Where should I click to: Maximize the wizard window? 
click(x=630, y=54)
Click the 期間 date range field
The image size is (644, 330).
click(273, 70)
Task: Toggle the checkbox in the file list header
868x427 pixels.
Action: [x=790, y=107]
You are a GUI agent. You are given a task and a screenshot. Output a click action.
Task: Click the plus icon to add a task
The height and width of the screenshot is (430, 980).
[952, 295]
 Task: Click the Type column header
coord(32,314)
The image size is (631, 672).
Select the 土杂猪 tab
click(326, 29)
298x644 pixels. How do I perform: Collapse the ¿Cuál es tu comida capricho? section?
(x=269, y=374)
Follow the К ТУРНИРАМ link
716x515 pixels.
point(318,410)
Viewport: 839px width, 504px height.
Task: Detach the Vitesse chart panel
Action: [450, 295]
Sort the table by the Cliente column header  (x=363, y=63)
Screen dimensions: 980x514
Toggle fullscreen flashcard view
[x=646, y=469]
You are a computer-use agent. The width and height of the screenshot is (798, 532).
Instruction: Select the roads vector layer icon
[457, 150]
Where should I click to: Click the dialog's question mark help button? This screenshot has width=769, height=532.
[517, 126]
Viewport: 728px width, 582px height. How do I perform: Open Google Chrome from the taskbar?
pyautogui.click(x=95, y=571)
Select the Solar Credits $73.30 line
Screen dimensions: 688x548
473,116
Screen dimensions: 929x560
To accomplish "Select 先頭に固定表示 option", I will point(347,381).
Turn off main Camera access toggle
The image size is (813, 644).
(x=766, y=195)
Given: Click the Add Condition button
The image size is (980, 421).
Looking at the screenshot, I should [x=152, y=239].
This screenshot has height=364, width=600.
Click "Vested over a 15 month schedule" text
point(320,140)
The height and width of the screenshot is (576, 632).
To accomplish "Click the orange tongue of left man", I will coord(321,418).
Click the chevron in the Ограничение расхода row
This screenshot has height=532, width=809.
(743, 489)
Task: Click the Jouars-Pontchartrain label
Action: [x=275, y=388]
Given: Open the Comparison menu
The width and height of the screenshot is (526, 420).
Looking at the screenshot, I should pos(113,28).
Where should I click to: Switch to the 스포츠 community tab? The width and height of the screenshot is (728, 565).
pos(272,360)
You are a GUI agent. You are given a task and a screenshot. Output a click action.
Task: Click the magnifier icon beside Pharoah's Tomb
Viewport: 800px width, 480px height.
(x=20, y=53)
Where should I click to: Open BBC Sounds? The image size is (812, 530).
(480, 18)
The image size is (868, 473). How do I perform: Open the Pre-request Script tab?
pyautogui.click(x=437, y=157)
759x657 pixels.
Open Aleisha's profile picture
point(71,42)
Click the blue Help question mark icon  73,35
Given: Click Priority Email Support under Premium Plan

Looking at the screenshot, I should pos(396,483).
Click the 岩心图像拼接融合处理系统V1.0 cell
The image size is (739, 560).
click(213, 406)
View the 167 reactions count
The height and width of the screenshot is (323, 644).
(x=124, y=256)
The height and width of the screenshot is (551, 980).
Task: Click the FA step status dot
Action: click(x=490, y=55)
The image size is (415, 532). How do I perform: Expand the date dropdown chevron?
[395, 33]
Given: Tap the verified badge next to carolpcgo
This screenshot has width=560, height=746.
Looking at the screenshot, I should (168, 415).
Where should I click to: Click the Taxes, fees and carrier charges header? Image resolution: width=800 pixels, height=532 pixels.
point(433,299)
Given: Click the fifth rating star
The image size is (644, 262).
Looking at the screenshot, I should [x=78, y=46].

....

__ASSIGNMENT__
Repeat each line of the data exactly as it appears above.

__OUTPUT FOR THIS EXERCISE__
Where should I click to: Maximize the wizard window? 
click(x=630, y=54)
Click the 期間 date range field
The image size is (644, 330).
click(273, 70)
Task: Toggle the checkbox in the file list header
868x427 pixels.
Action: [x=790, y=107]
You are a GUI agent. You are given a task and a screenshot. Output a click action.
Task: Click the plus icon to add a task
The height and width of the screenshot is (430, 980).
[952, 295]
 Task: Click the Type column header
coord(32,314)
The image size is (631, 672).
Select the 土杂猪 tab
click(326, 29)
298x644 pixels. How do I perform: Collapse the ¿Cuál es tu comida capricho? section?
(x=269, y=374)
Follow the К ТУРНИРАМ link
716x515 pixels.
point(318,410)
Viewport: 839px width, 504px height.
Task: Detach the Vitesse chart panel
Action: [450, 295]
Sort the table by the Cliente column header  (x=363, y=63)
Screen dimensions: 980x514
Toggle fullscreen flashcard view
[x=646, y=469]
You are a computer-use agent. The width and height of the screenshot is (798, 532).
Instruction: Select the roads vector layer icon
[457, 150]
Where should I click to: Click the dialog's question mark help button? This screenshot has width=769, height=532.
[517, 126]
Viewport: 728px width, 582px height. How do I perform: Open Google Chrome from the taskbar?
pyautogui.click(x=95, y=571)
Select the Solar Credits $73.30 line
Screen dimensions: 688x548
473,116
Screen dimensions: 929x560
To accomplish "Select 先頭に固定表示 option", I will point(347,381).
Turn off main Camera access toggle
The image size is (813, 644).
(x=766, y=195)
Given: Click the Add Condition button
The image size is (980, 421).
Looking at the screenshot, I should [x=152, y=239].
This screenshot has height=364, width=600.
Click "Vested over a 15 month schedule" text
point(320,140)
The height and width of the screenshot is (576, 632).
To accomplish "Click the orange tongue of left man", I will coord(321,418).
Click the chevron in the Ограничение расхода row
This screenshot has height=532, width=809.
(743, 489)
Task: Click the Jouars-Pontchartrain label
Action: [x=275, y=388]
Given: Open the Comparison menu
The width and height of the screenshot is (526, 420).
Looking at the screenshot, I should pos(113,28).
Where should I click to: Switch to the 스포츠 community tab? The width and height of the screenshot is (728, 565).
pos(272,360)
You are a GUI agent. You are given a task and a screenshot. Output a click action.
Task: Click the magnifier icon beside Pharoah's Tomb
Viewport: 800px width, 480px height.
(x=20, y=53)
Where should I click to: Open BBC Sounds? The image size is (812, 530).
(480, 18)
The image size is (868, 473). How do I perform: Open the Pre-request Script tab?
pyautogui.click(x=437, y=157)
759x657 pixels.
Open Aleisha's profile picture
point(71,42)
Click the blue Help question mark icon  73,35
Given: Click Priority Email Support under Premium Plan

Looking at the screenshot, I should pos(396,483).
Click the 岩心图像拼接融合处理系统V1.0 cell
The image size is (739, 560).
click(213, 406)
View the 167 reactions count
The height and width of the screenshot is (323, 644).
(x=124, y=256)
The height and width of the screenshot is (551, 980).
Task: Click the FA step status dot
Action: click(x=490, y=55)
The image size is (415, 532). How do I perform: Expand the date dropdown chevron?
[395, 33]
Given: Tap the verified badge next to carolpcgo
This screenshot has width=560, height=746.
Looking at the screenshot, I should (168, 415).
Where should I click to: Click the Taxes, fees and carrier charges header? Image resolution: width=800 pixels, height=532 pixels.
point(433,299)
Given: Click the fifth rating star
The image size is (644, 262).
Looking at the screenshot, I should [x=78, y=46].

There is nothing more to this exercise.